Apabila air hujan atau air lainnya, bertumpuk pada sebuah lubang dan ukurannya kurang dari satu kurr, kemudian sebuah najis mengenai tempat itu, maka ia akan menjadi najis.[1] Karena itu, mengingat anjing adalah najis, apabila setelah usai turunnya hujan, dan permukaan basah tanah (lorong, jalan dan trotoar) berhubungan dengan badan anjing, maka bagian tanah tersebut akan menjadi najis. Dan apabila sepatu atau pakaian atau badan kita bersentuhan dengan bagian tanah tersebut maka sepatu, pakaian atau badan tersebut akan menjadi najis.

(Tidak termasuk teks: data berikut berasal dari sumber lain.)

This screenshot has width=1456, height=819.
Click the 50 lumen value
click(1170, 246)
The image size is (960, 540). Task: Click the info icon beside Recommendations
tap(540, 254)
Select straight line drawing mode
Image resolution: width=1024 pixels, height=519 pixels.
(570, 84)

Benar apabila seekor anjing berjalan di atas sebuah jalan luas yang tanahnya basah namun kita tidak melihat tempatnya secara pasti maka, berdasarkan syubha ghairah mahshurah (obyek yang diragukan tidak terbatas cakupannya), apabila kita berjalan di atasnya dengan sepatu, maka sepatu kita tidak akan menjadi najis.
Namun apabila matahari menyinari tanah basah yang telah najis karena dilalui anjing di atasnya dan kering lantaran sinar matahari, maka tanah tersebut akan menjadi suci.[2] Apabila kita berjalan di atasnya maka sepatu kita tidak akan menjadi najis. Demikian juga, apabila berjalan di atas tanah kering yang suci, dengan beberapa syarat yang telah dijelaskan pada beberapa Risâlah ‘Amaliah, maka kenajisan sol sepatu akan hilang dan sepatu (tanpa harus dibersihkan dengan air) akan menjadi suci.[3] [IQuest]
[1]. Taudhih al-Masâil (al-Muhassyâ li al-Imâm al-Khomeini), jil. 1, hal. 49, Masalah 46.
[2]. Taudhih al-Masâil (al-Muhassyâ li al-Imâm al-Khomeini), jil. 1, hal. 117, Masalah 191, matahari, tanah, bangunan dan hal-hal seperti pintu, jendela yang terpasang pada bangunan akan menjadi suci dengan enam syarat...
[3]. Tahrir al-Wasilah, Imam Khomeini Ra, jil. 1, hal. 129.